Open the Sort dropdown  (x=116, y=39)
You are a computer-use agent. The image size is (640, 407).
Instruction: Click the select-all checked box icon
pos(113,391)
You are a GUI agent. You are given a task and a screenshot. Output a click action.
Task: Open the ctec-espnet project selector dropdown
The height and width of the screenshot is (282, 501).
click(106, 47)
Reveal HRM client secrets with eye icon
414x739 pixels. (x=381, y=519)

----

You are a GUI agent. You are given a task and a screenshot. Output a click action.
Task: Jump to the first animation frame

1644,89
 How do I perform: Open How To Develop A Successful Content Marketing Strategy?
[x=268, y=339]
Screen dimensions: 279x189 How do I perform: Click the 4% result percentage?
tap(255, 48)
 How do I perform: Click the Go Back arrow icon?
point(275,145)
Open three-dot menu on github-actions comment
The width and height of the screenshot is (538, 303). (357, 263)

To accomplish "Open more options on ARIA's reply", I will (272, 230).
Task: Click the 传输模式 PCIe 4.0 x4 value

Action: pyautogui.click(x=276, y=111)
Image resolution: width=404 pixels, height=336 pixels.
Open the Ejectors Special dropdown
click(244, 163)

----

§ **DESCRIPTION OF THE TASK**
Convert the entries beginning with the line containing "You are a computer-use" and continuing through the line containing "414x739 pixels. (x=381, y=519)" into a numbered list, omitting any blank lines.

§ **WORKED SOLUTION**
1. You are a computer-use agent. The image size is (640, 407).
2. Instruction: Click the select-all checked box icon
3. pos(113,391)
4. You are a GUI agent. You are given a task and a screenshot. Output a click action.
5. Task: Open the ctec-espnet project selector dropdown
6. The height and width of the screenshot is (282, 501).
7. click(106, 47)
8. Reveal HRM client secrets with eye icon
9. 414x739 pixels. (x=381, y=519)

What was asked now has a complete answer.